Net als vorig jaar stond ik aan de start van de baanloop van AV Veluwe: 12,5 rondjes op de atletiekbaan. Zo’n race draait veel meer dan een wegwedstrijd om mentale weerbaarheid. Die rondes kunnen eindeloos duren als het niet lekker gaat, maar ze vliegen voorbij wanneer je goed in de wedstrijd zit. Vooral die rondebordjes lijken het voor mij langer te maken dan een willekeurige 5 kilometer op de weg.

Het doel van de 16:30 minuten
De afgelopen weken heb ik lekker kunnen trainen en de transitie kunnen maken van het langzamere marathon- en ultratempo naar een snelle 5 km. Vooral uit de laatste twee baantrainingen kon ik veel vertrouwen putten: de vorm zat wel goed. Trainingen als 3×1000 + 2×5×400 meter zijn echt fantastisch om te voelen dat je het tempo aankunt, en dat het je steeds makkelijker afgaat.
Het doel was voor mij duidelijk: proberen een tijd van 16:30 minuten te lopen. Dat zou precies 12 seconden onder mijn persoonlijk record zijn, wat neerkomt op een seconde sneller per rondje. Op papier lijkt dat te doen, zeker omdat ik in de laatste ronde meestal nog wel iets over heb voor een versnelling van vijf seconden.
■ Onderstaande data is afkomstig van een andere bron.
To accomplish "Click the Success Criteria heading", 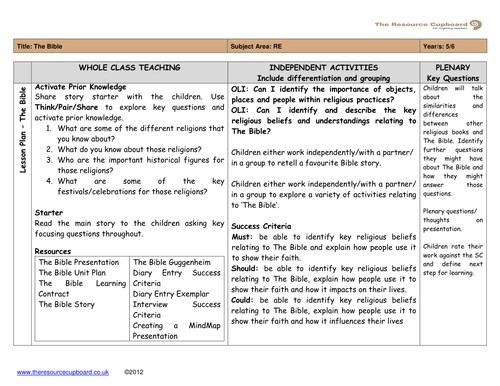I will 261,226.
Wind tegen & mentale strijd
Opgesteld aan de startstreep keek ik nog even om me heen om te zien met wie ik eventueel een groepje kon vormen, om daarna weg te stuiven. Al snel vond ik mijn ritme en klokte ik 80 seconden bij de passage van de eerste ronde. Niet die seconde sneller per ronde – dat zouden 79 seconden per 400 meter moeten zijn – maar voor de start zeer acceptabel en meteen een bevestiging dat ik het juiste tempo snel had gevonden.
Al snel kon ik wat te hard gestarte lopers – ja, ook op de baan zijn die er genoeg – passeren en liep ik op kop van een groepje dat blijkbaar hetzelfde idee had.
Bij elke 400 meter-passage zag ik echter dat die 79 seconden niet lukten. Ik bleef hangen op 80 seconden. Er stond op het rechte stuk naar de finish een gemeen sterke wind, waardoor ik veel kracht moest bijzetten om het tempo stabiel te houden. Dat lukte net niet goed genoeg, waardoor ik elke ronde een seconde verder van mijn doel af kwam te liggen.
Het hielp niet dat niemand uit de groep achter mij het idee kreeg om eens de kop over te nemen. Op zich niet erg voor mijn eigen tempo, maar met deze wind was het toch wel lekker geweest om even een rug te hebben.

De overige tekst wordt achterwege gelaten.